Aşağıda da, iki farklı kira sözleşmesi düzenlenmesinin sonuçlarına ilişkin bazı emsal Yargıtay kararlarına yer vermekteyiz:
HUKUK GENEL KURULU
E. 2005/6-491
K. 2005/471
T. 21.9.2005>DÜŞÜK STOPAJ ÖDENMESİ AMACIYLA DÜZENLENEN İKİ KİRA SÖZLEŞMESİ
818/m.260ÖZET: Dava, temerrüt nedeniyle kiralananın tahliyesi istemine ilişkindir. Yerel Mahkeme, aylık 5000 USD kira bedelini içeren sözleşmeye geçerlilik tanımak suretiyle, davacı kiralayanın, bu sözleşme uyarınca, aylık kira parasının 5000 USD üzerinden 30 günlük yasal süre içerisinde ödenmesi, aksi taktirde temerrüt sebebiyle tahliye davası açılacağı yönündeki ihtarnamesine rağmen, kira parasının anılan süre içerisinde ödenmemiş olmasına dayanarak, davacı kiralayan yararına temerrüt sebebiyle tahliye koşullarının gerçekleşmiş olduğunu kabul etmiş ve hükmünü bu gerekçe doğrultusunda kurmuştur.
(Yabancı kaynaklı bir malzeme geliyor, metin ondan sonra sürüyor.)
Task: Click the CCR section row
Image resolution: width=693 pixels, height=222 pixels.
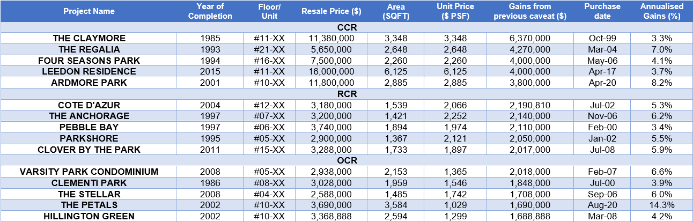Action: point(347,28)
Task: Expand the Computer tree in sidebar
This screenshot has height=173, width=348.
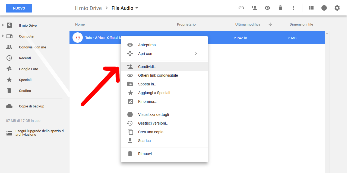Action: tap(3, 36)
Yerel Mahkemenin bu kararı, hem gerekçesi ve sonucu ve hem de, düşük stopaj ödenmesi amacıyla düzenlenen ikinci ( aylık 2000 USD kira bedelini içeren ) kira sözleşmesi bakımından, ilgililer hakkında yasal soruşturma yapılmak üzere durumun mali yönden Ankara Defterdarlığına bildirilmesi yönünden, somut olaya ve hukuka uygundur.
DAVA: Taraflar arasındaki “temerrüt nedeniyle tahliye” davasından dolayı yapılan yargılama sonunda; Ankara Sulh 1.Hukuk Mahkemesince davanın kabulüne dair verilen 15.07.2004 gün ve 2004/321-980 sayılı kararın incelenmesi Davalı vekili tarafından istenilmesi üzerine, Yargıtay 6. Hukuk Dairesinin 30.11.2004 gün ve 7978-8588 sayılı ilamı ile;
( … Dava temerrüt nedeniyle kiralananın tahliyesine ilişkindir. Mahkemece istem gibi karar verilmiş, hüküm davalı vekili tarafından temyiz edilmiştir.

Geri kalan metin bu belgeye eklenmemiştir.